▽
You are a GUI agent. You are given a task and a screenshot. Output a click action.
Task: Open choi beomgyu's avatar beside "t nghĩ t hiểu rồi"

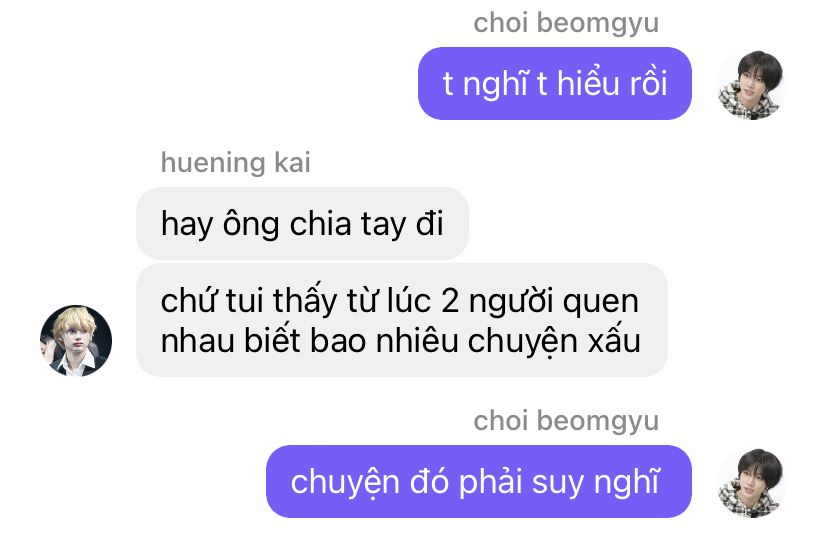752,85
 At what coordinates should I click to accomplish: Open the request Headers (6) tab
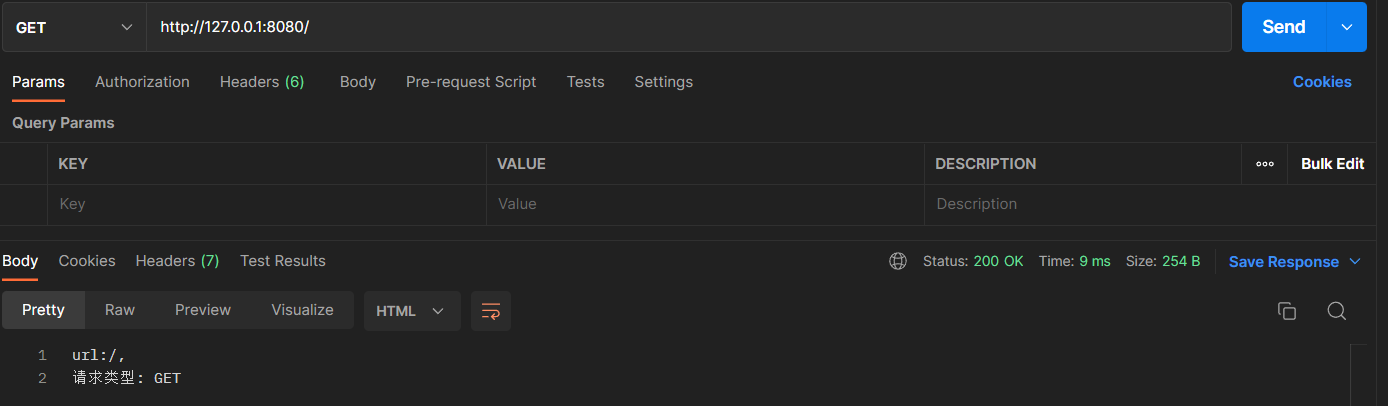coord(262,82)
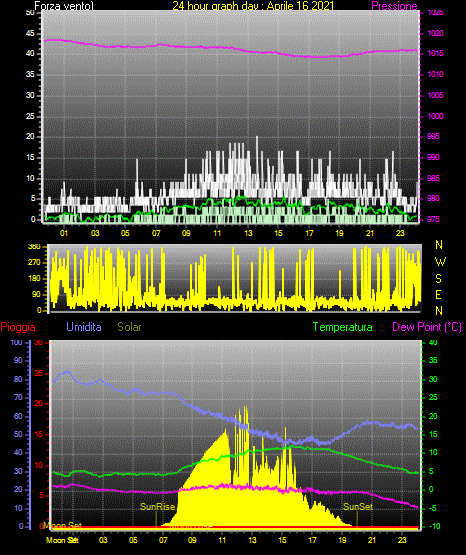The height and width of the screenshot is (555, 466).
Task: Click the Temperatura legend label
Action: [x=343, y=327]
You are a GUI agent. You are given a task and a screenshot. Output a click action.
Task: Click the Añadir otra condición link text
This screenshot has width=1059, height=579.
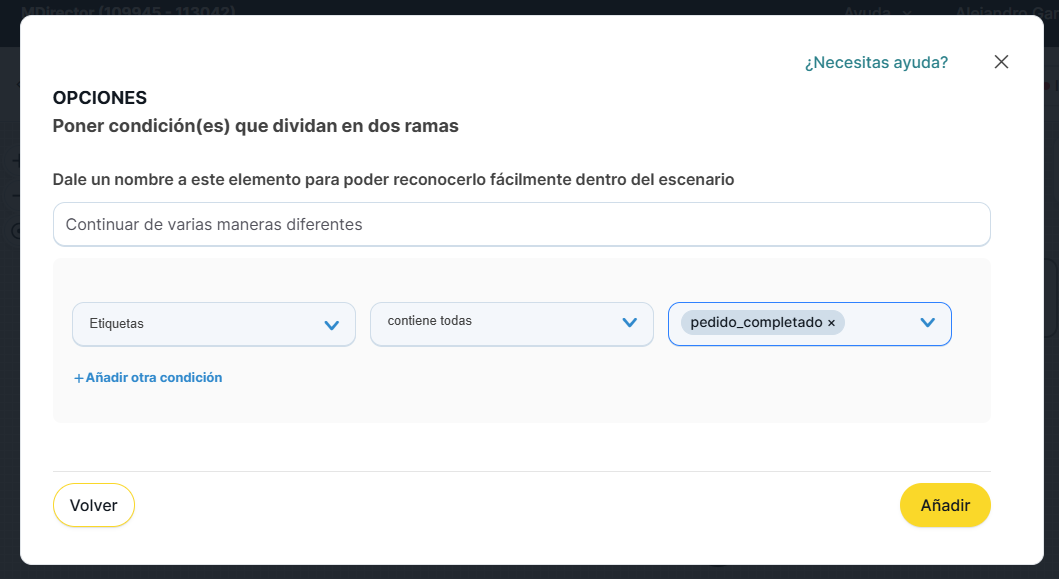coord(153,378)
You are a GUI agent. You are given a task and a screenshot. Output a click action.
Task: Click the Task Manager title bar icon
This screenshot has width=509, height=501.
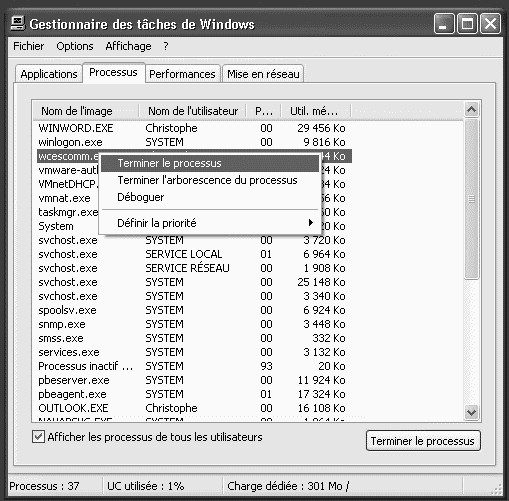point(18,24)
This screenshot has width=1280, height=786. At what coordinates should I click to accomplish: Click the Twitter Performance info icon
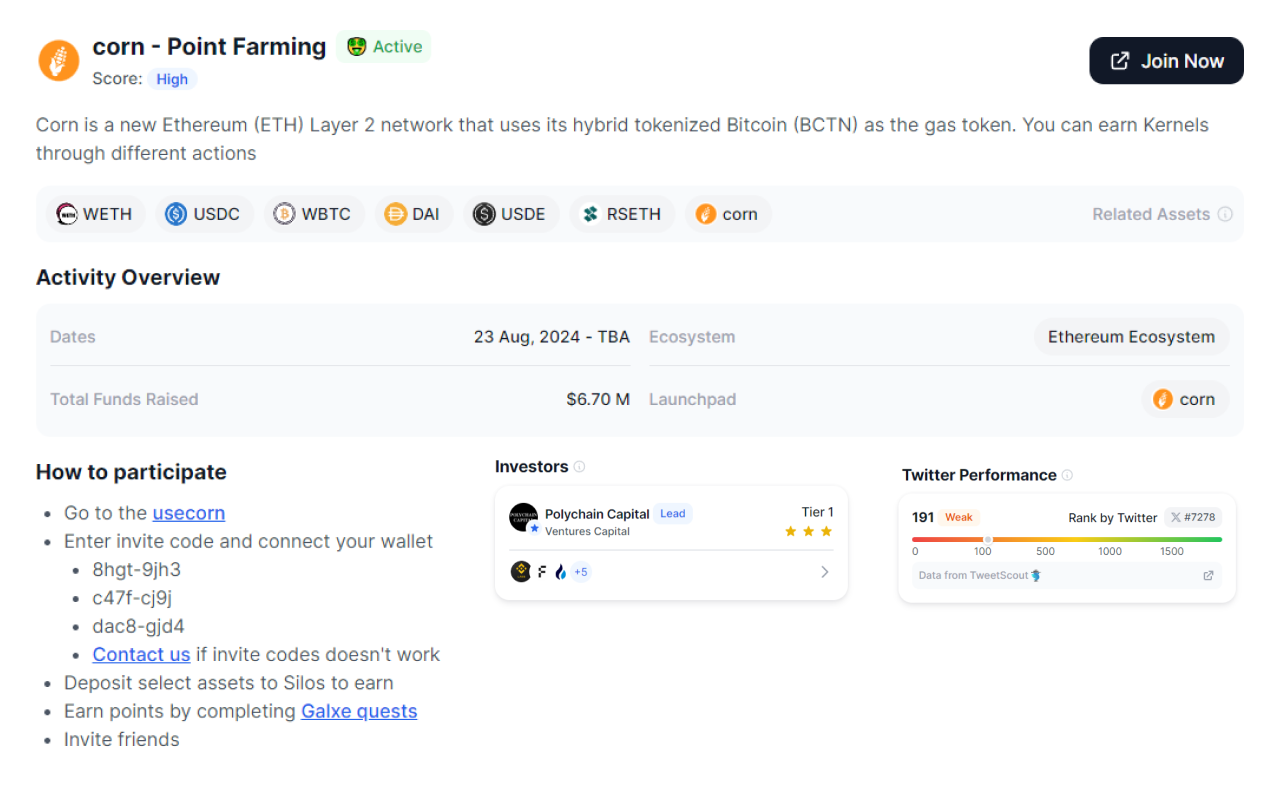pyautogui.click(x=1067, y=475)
△
Try it — All of the data above should be quoted exactly, except for the pictures.

Solution below —
You are a GUI agent. You are given a task and a screenshot. Output a click action.
Task: Open choi beomgyu's avatar beside "t nghĩ t hiểu rồi"

752,85
 At what coordinates should I click to accomplish: Open the request Headers (6) tab
coord(262,82)
The height and width of the screenshot is (555, 466).
Task: Click the Temperatura legend label
Action: [x=343, y=327]
You are a GUI agent. You are given a task and a screenshot. Output a click action.
Task: Click the Añadir otra condición link text
This screenshot has width=1059, height=579.
coord(153,378)
You are a GUI agent. You are given a task and a screenshot. Output a click action.
Task: Click the Task Manager title bar icon
This screenshot has width=509, height=501.
point(18,24)
This screenshot has width=1280, height=786. At what coordinates should I click to accomplish: Click the Twitter Performance info icon
pyautogui.click(x=1067, y=475)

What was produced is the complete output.